As her July birthday lent perfectly to a celebratory dessert, I decided to try my hand at one of her favorite desserts. That's incredibly risky, but Dad was home visiting from England at the time, so I had a safety net. The pie would be eaten.
I used the Betty Crocker recipe (anyone else have the beaten up red cookbook?). I had tried another recipe that I found from Pinterest for the July 4 weekend and a party with friends, but didn't love it. Betty came to the rescue.

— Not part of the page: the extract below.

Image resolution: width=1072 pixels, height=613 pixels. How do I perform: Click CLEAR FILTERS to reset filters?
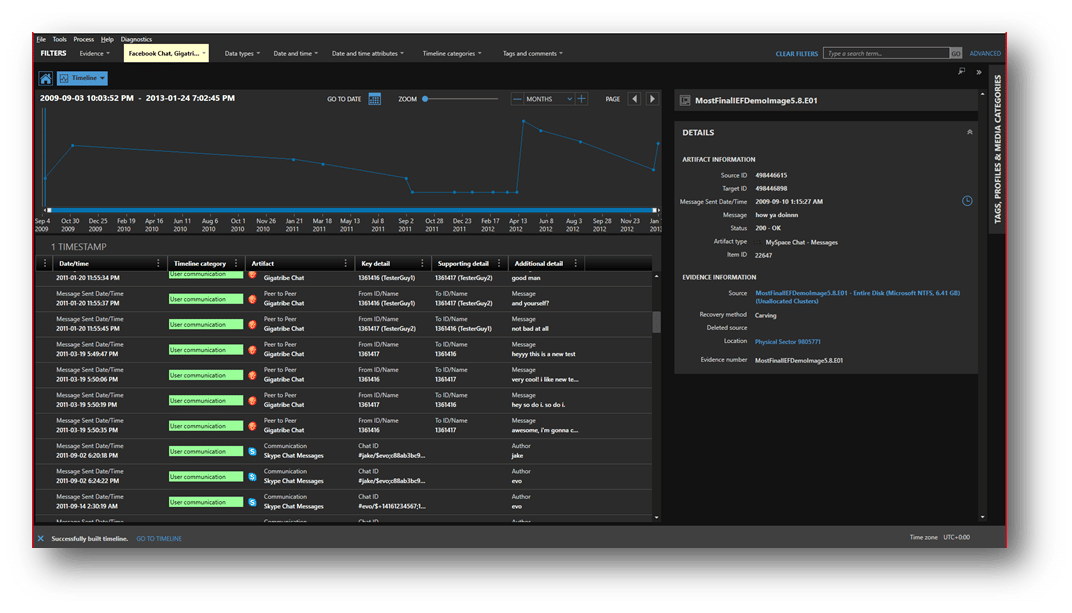click(797, 52)
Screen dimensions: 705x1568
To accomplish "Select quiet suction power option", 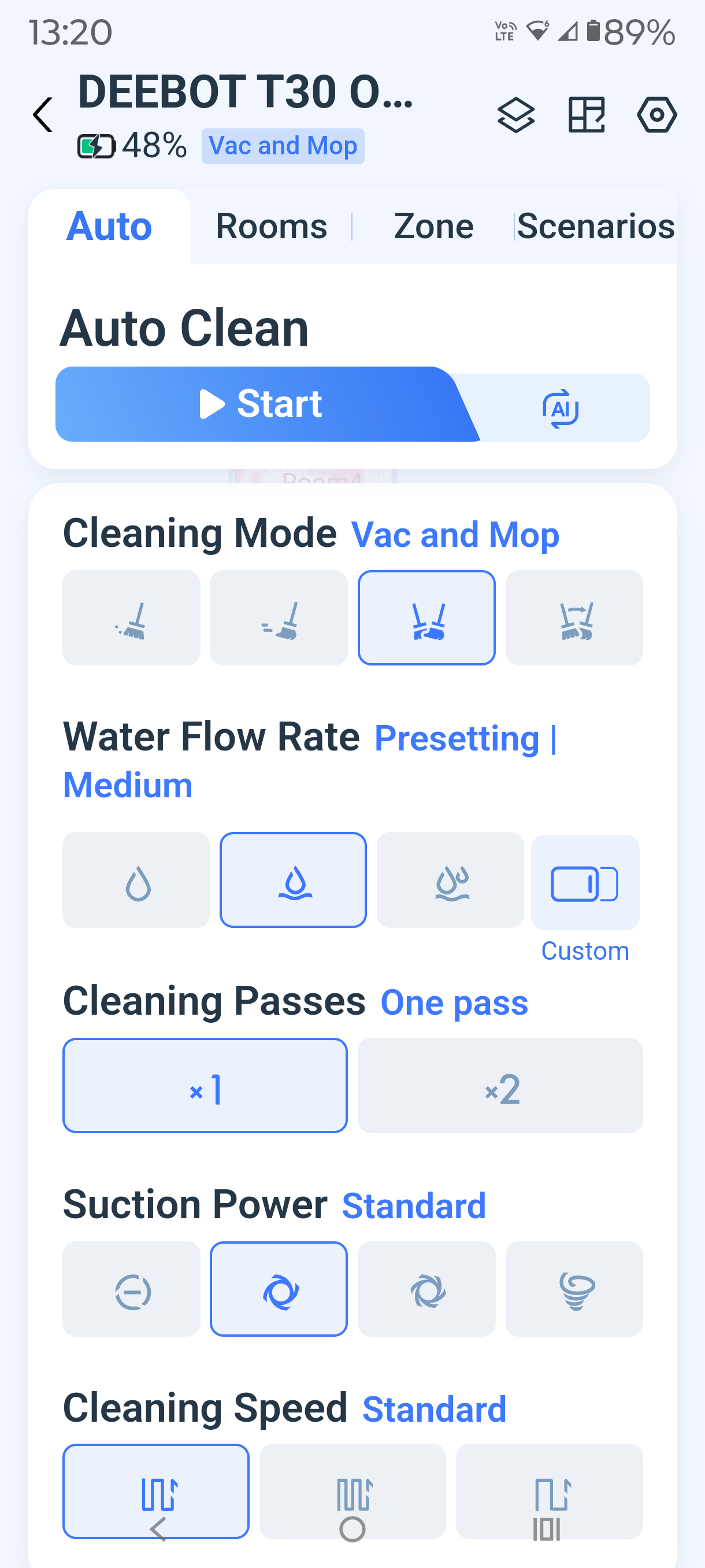I will (x=131, y=1289).
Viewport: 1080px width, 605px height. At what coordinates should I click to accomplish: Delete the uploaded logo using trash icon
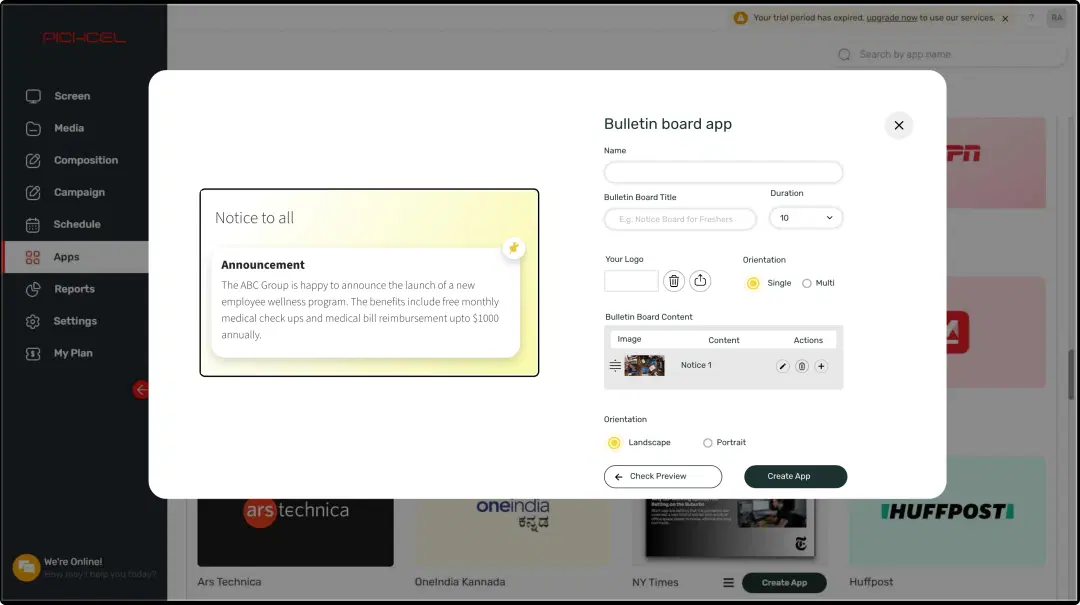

- 2/3 cups plus 2 tablespoons shortening
- 2 cups all-purpose flour
- 1 teaspoon salt
- 4 to 5 tablespoons cold water
Cut the shortening into the flour and salt until it's broken into pea-sized pieces. With a fork, toss in the water, one tablespoon at a time until all the flour starts to clump into one pastry. I start to use my hands to mix at this point. Divide the dough in half. Roll out one half to fit the pie pan.
- 1 and 1/3 cup sugar
- 1/3 cup all-purpose flour
- 1/2 teaspoon grate orange peel
- 2 cups rhubarb, cut up into 1/2-inch chunks
- 2 cups strawberries
- 2 tablespoons butter (to tab in the top)
I mixed all of the ingredients in a large bowl, layering and stirring the fruit over the flour and sugar. Betty would've had me layer in half of the fruit into the pastry-lined pan, sprinkle half of the sugar/flour on top, then mix the remaining halves and spread those on top.
Roll out the top crust. I opted for the lattice top, but you could also go basic. Either way, be sure to cut slits for the pie to breath. Dot the top with butter. I tucked slices under the four corners. I also sprinkled sugar over the top.
Bake the pie in a warmed over at 425 degrees for 40 to 50 minutes, or until the juice starts to bubble and the crust browns. I kept foil on the edge of the crust until the last ten minutes.
Ta-da! I also like to rationalize indulgence by considering all the food groups I'm hitting in a slice: fruit, vegetables, sugars, and carbohydrates. As a vegetarian, it's nearly a totally well-rounded meal.